I wonder if some of the rogues in her books were based off some of her brothers. 

Sasha Sienna

Oh, that's actually this, so in Mansfield Park, there is actually a character called Henry who has a cad and is quite widely thought of as being at least partially based on her brother Henry, and then there's a lovely line that he said he read the book and then I think Jane Austen asked him what he thought of Henry, and he said something like, "Oh, I like him perfectly well, you know, in the way of a sort of intelligent and pleasant fellow."

Kathryn Gehred 

Alright, so well, we can go into the next section, if you don't mind.

Sasha Sienna

"There were very few beauties, and such as there were were not very handsome. Miss Iremonger did not look well, and Mrs. Blount was the only one much admired. She appeared exactly as she did in September, with the same broad face, diamond bandeau, white shoes, pink husband, and fat neck. The two Miss Coxes were there: I traced in one the remains of the vulgar, broad-featured girl who danced at Enham eight years ago; the other is refined into a nice, composed-looking girl, like Catherine Bigg. I looked at Sir Thomas Champneys and thought of poor Rosalie; I looked at his daughter, and thought her a queer animal with a white neck. Mrs. Warren, I was constrained to think, a very fine young woman, which I much regret. She [words omitted in Brabourne edition: "has got rid of some part of her child, and"] danced away with great activity [words omitted in Brabourne edition: "looking by no means very large"]. Her husband is ugly enough, uglier even than his cousin John; but he does not look so very old. The Miss Maitlands are both prettyish, very like Anne, with brown skins, large dark eyes, and a good deal of nose. The General has got the gout, and Mrs. Maitland the jaundice. Miss Debary, Susan, and Sally, all in black, but without any stature, made their appearance, and I was as civil to them as circumstances [Unexpurgated original: "their bad breath"] would allow me.

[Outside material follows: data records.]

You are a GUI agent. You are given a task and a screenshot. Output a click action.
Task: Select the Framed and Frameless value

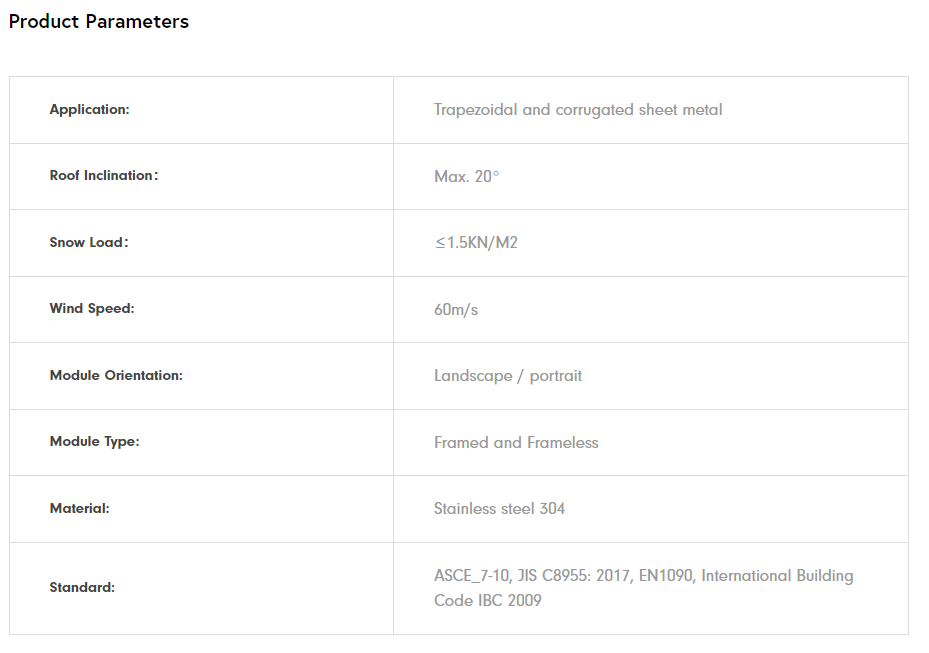515,442
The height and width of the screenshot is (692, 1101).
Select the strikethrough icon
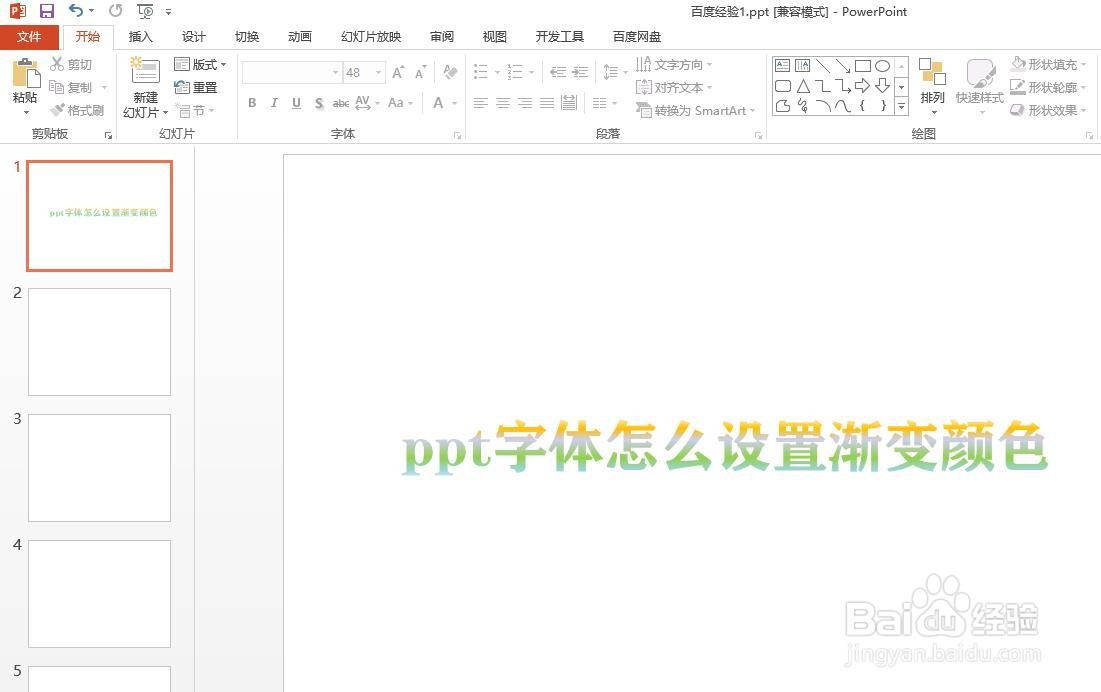340,103
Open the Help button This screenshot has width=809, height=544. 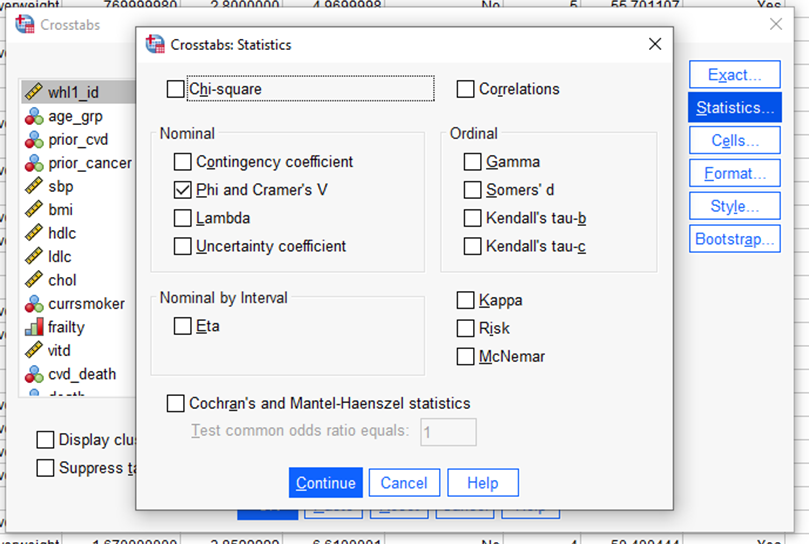[x=482, y=483]
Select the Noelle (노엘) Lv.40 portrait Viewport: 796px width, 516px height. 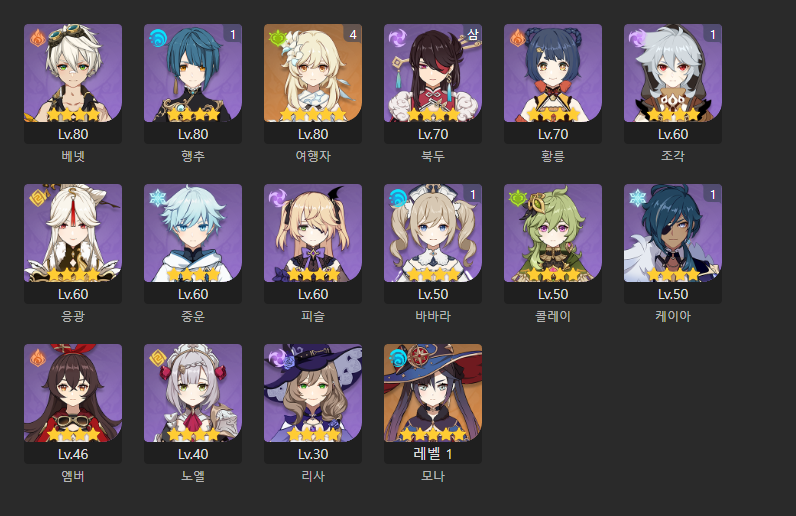point(193,393)
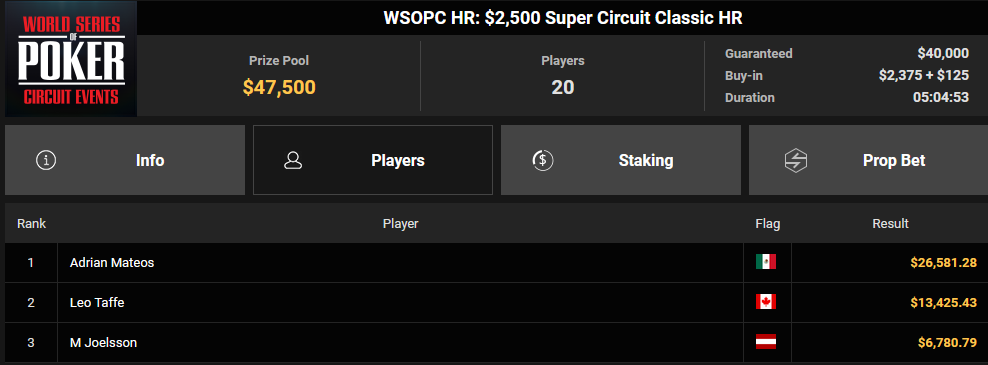
Task: Click the Staking dollar coin icon
Action: point(543,160)
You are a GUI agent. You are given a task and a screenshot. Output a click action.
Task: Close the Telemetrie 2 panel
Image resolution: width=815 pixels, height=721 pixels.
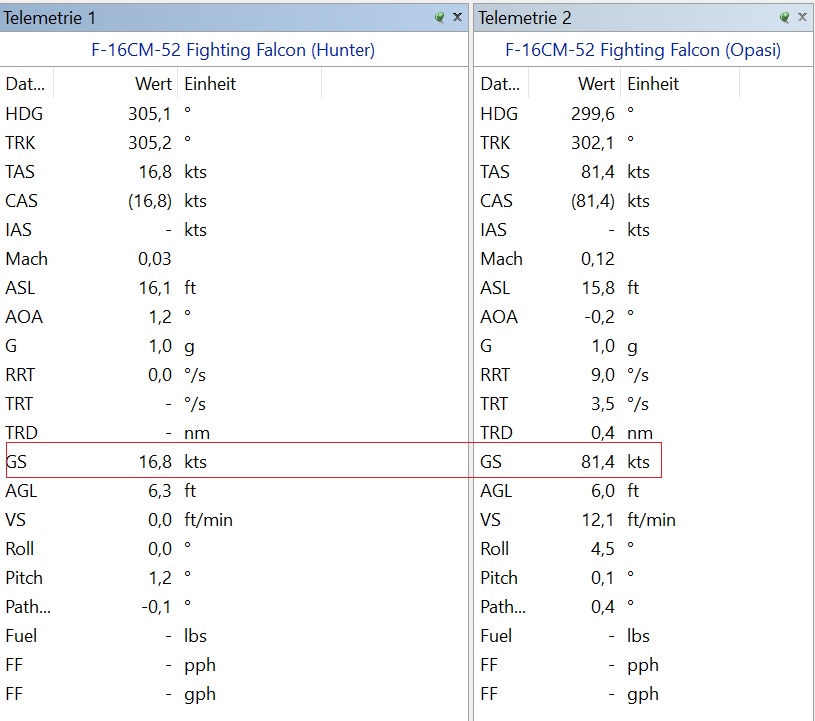coord(803,17)
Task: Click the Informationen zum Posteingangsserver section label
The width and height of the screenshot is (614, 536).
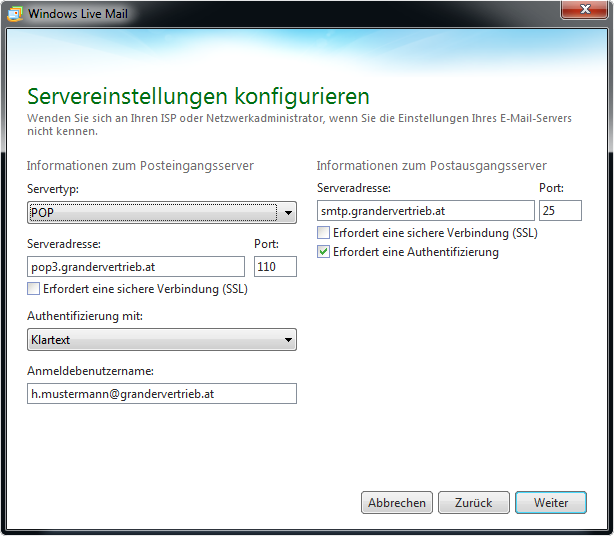Action: [140, 166]
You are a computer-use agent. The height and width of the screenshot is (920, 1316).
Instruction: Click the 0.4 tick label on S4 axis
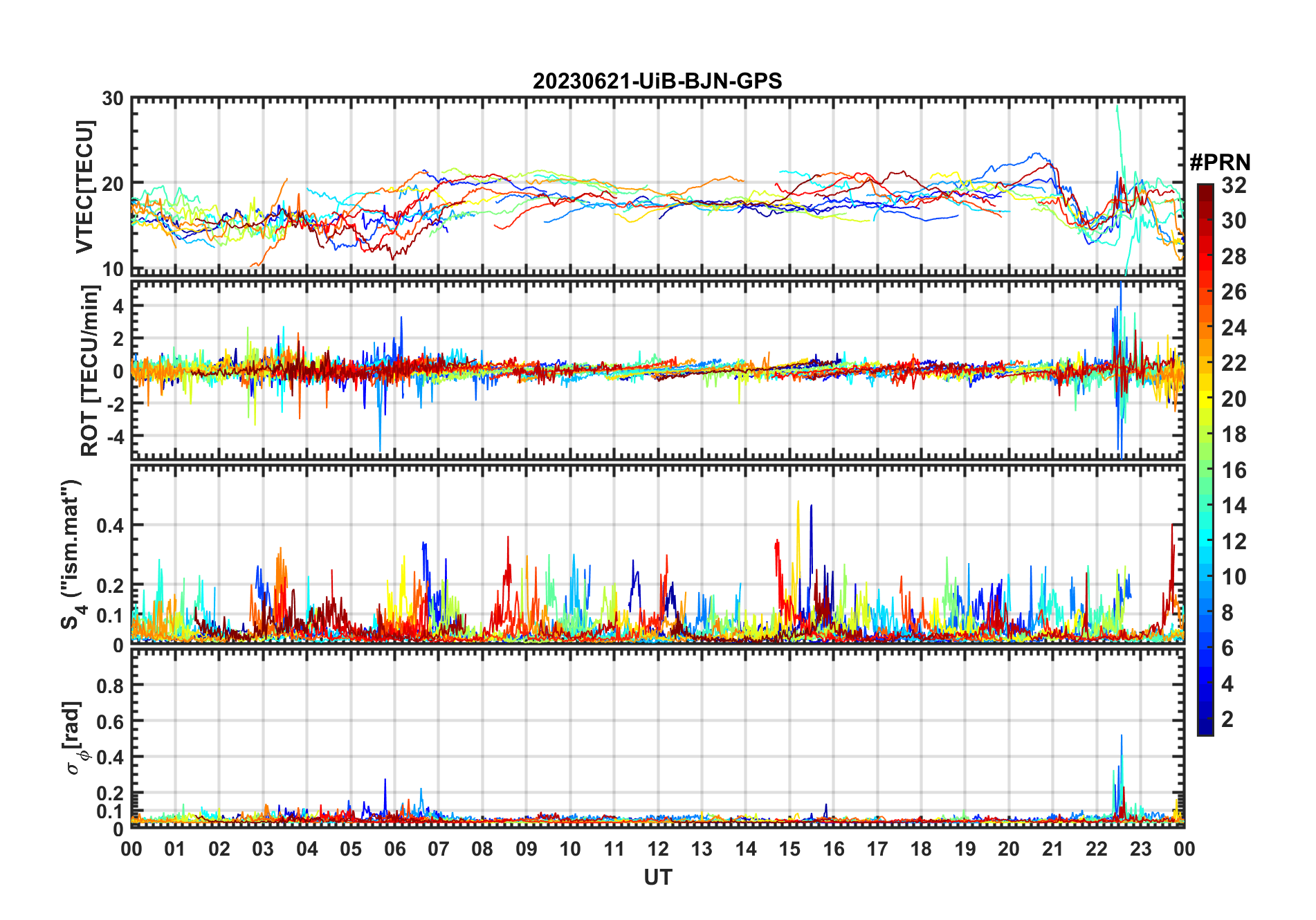[110, 526]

They told me nothing new of Martha. I mean to go to her on Thursday, unless Charles should determine on coming over again with his friend Shipley for the Basingstoke ball, in which case I shall not go till Friday. I shall write to you again, however, before I set off, and I shall hope to hear from you in the meantime. If I do not stay for the ball, I would not on any account do so uncivil a thing by the neighbourhood as to set off at that very time for another place, and shall therefore make a point of not being later than Thursday morning.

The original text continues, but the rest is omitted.